The problem is in the case of Jeter, Mondo, and Doane, it fucked with their confidence. Doane & Jeter were considered "cant miss" blue chip prospects. After the company gave up on the gimmick, they wouldnt push any of the four because of the stigma of the gimmick. Doane is the only one who stayed on the main roster, and his lack of push got to his head.
Doane is so bad now. His stuff on the indy circuit is brutal. No energy, no swagger. He stalls and does restholds. I'm convinced Spirit Squad killed his career, along with Jeter for sure. To be fair, Mitchell had a bad back, and Mondo is a drunk.
Ziggler sucks, but thats just my personal opinion. He has a silly gimmick and does nothing special in the ring. He works sooooo sloooooow, but to be fair thats probably what they want since he's a heel.
THIS.
There were only three guys in the Spirit Squad with any ability to stick on the roster once the gimmick was over. Nick Nemeth, Johnny Jeter, and Ken Doane.

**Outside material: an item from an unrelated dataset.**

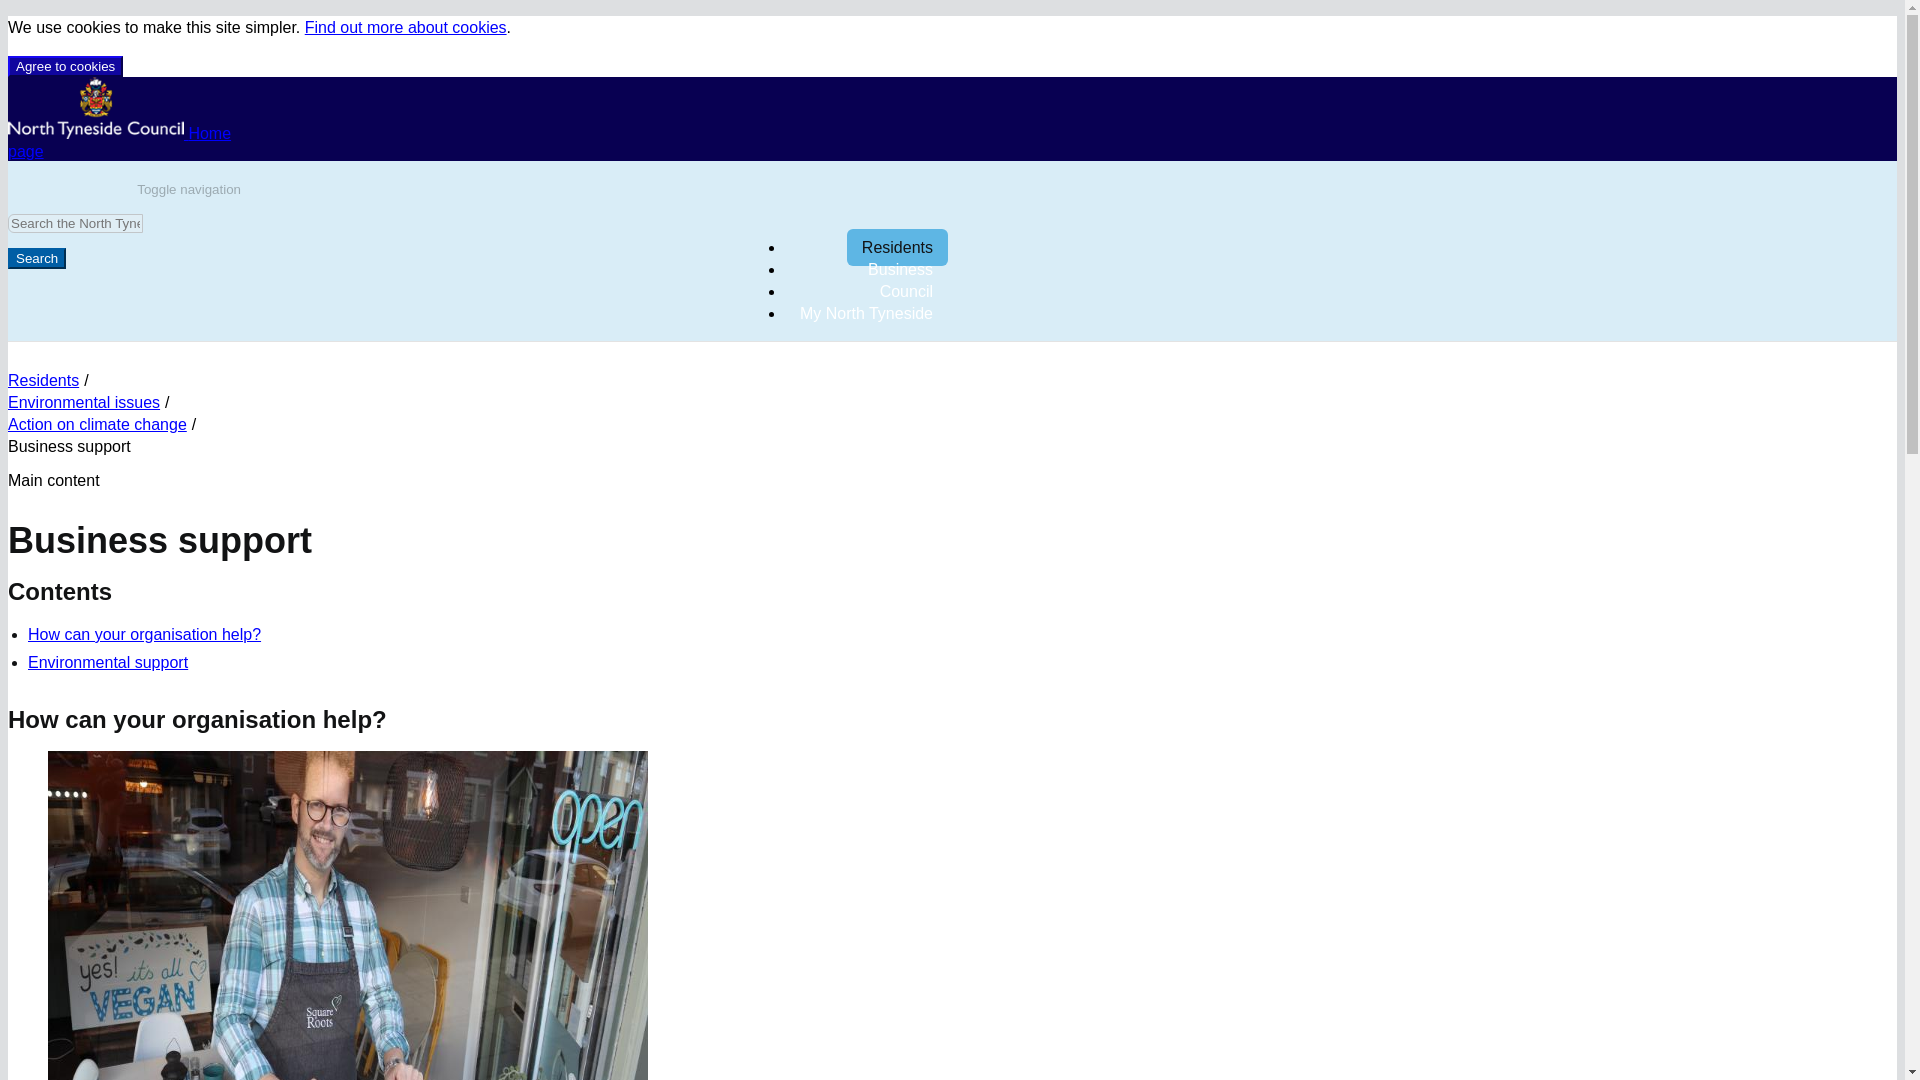 This screenshot has height=1080, width=1920. I want to click on Business, so click(900, 269).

Doane was a guy that was, at one point, seen in the same light as Randy Orton or Ted Dibiase Jr.
Totally agree with the assessment here...if you've seen Ken Doane as The Blue Chipper back in OVW, he was no where near the same after a few weeks of the Spirit Squad breaking up...they also gave him a shit name.
Jeter went back to OVW and soon faded into bolivia when he couldn't roid. However, his work in OVW was very very strong.
Nick so far has gotten farther than both for one reason...he was immediately taken off TV, sent down for him to be forgotten about forever. Then, when he comes back, its with a completely different look and he is never ever recognized as the dude from the Spirit Squad ever again.
Sadly, the Spirit Squad concept was more of a stigma to the boys in the back and Vince McMahon and the rest of creative than it was to the fans. Those guys actually did a fine job, IMO, taking an unworkable gimmick and making it work, despite getting squashed on the regular. They turned the All-Male Cheerleaders into more of a "group of frat house guys" and I think it worked...it wasn't amazing, but it shouldn't have been a career killer.
Doane should have gone on to have a similar career to a Cody Rhodes at least, to this point. Jeter would be a regular on ECW. And you'd have Dolph Ziggler who would be where he is now.
It shouldn't have been such an evil concept or carried such a stigma, and it didn't to the fans, but to the creative dept and those that matter is such things, it did.
It killed some careers in the WWE, for sure.